Being physically prepared also means being smart about scheduling. Think of your WSOP calendar the way a professional athlete thinks about a season β with peak performance days and genuine rest days built in.
Give yourself at least one full day off per week where you do nothing poker-related. Leave the casino. Walk the Strip. See a show. Swim in the pool. Let your nervous system reset.
It also helps to track how you're actually doing β not just results, but energy levels, focus quality, and when you felt your best. Tools like MTTrack make it easy to log your tournament sessions throughout the summer, so you can spot patterns: maybe you always play better in afternoon starting flights, or your deep runs tend to happen after rest days. That kind of self-awareness is genuinely useful data.
The Physical Edge Is Real
Poker is increasingly treated as a mental sport, and it is. But the mental and the physical aren't separate β they're deeply connected.

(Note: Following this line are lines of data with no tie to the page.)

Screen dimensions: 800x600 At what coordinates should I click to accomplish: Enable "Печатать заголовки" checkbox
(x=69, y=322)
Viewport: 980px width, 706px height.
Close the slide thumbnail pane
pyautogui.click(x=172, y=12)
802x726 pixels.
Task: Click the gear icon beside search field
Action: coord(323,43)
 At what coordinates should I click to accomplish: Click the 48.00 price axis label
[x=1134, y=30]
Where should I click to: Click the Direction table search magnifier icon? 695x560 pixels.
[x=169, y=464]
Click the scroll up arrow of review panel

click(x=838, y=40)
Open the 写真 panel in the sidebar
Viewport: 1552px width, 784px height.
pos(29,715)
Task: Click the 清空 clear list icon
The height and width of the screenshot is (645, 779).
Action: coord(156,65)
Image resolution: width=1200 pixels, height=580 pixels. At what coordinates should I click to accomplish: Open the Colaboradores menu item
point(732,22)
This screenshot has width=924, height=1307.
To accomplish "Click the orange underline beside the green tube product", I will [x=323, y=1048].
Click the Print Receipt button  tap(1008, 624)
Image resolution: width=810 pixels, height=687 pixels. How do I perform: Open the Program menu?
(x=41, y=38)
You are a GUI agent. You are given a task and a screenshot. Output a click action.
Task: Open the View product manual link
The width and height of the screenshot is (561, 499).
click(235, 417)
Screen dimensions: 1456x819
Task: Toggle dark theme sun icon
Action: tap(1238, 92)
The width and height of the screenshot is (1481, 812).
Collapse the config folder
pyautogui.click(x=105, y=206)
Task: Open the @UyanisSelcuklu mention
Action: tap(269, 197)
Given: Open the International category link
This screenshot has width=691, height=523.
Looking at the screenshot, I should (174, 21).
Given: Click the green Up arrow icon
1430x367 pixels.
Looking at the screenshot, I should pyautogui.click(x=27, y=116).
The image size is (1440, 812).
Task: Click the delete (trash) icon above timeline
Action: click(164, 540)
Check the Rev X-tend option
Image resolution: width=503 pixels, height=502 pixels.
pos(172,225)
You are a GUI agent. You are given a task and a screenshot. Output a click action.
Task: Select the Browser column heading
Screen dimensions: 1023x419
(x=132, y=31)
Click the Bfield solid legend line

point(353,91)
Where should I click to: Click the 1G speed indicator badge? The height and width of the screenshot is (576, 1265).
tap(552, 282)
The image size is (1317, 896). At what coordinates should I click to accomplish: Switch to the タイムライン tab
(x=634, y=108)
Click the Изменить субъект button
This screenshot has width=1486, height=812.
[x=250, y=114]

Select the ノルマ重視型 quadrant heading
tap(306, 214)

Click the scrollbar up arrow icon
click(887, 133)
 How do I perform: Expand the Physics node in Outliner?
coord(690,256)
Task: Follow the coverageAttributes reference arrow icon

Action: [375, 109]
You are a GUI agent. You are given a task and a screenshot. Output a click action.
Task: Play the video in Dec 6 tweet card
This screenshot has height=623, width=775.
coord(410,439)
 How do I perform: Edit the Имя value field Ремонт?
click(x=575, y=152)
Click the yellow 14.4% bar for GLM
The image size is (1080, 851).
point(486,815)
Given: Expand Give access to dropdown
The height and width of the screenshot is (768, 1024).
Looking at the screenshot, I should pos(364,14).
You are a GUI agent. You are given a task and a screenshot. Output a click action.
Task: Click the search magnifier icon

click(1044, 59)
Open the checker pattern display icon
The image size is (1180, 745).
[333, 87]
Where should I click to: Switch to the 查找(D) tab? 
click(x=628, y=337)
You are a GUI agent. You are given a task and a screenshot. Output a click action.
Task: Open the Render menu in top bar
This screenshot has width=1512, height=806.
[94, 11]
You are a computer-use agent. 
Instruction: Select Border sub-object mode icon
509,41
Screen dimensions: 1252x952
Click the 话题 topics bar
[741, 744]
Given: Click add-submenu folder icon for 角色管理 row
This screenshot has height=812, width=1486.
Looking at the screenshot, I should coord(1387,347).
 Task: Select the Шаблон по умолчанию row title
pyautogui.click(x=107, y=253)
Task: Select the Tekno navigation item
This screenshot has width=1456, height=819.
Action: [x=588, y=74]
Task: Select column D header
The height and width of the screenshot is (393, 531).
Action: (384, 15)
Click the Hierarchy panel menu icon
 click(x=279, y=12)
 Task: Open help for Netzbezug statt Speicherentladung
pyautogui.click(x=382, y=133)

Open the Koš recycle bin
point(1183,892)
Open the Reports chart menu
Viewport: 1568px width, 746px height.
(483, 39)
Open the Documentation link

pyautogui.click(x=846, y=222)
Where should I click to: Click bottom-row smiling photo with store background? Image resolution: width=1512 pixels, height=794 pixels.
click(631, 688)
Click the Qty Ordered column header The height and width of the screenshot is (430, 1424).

Your decision-making quality, your emotional regulation, your ability to stay patient through a cold run: all of it degrades when your body is exhausted, dehydrated, or under-fueled.
The players who consistently run deep at the WSOP aren't just technically superior. Many of them are simply in better shape to execute over a long day. They're not fading at Level 15. They're not tilting because their blood sugar crashed. They're not making reckless shoves because their brain desperately wants the session to end.
This summer, treat your physical preparation as seriously as you treat your poker study. Review your hand histories, sure β but also go for that morning walk, drink the water, get the sleep. The felt will still be there, and you'll be sharper when you sit down.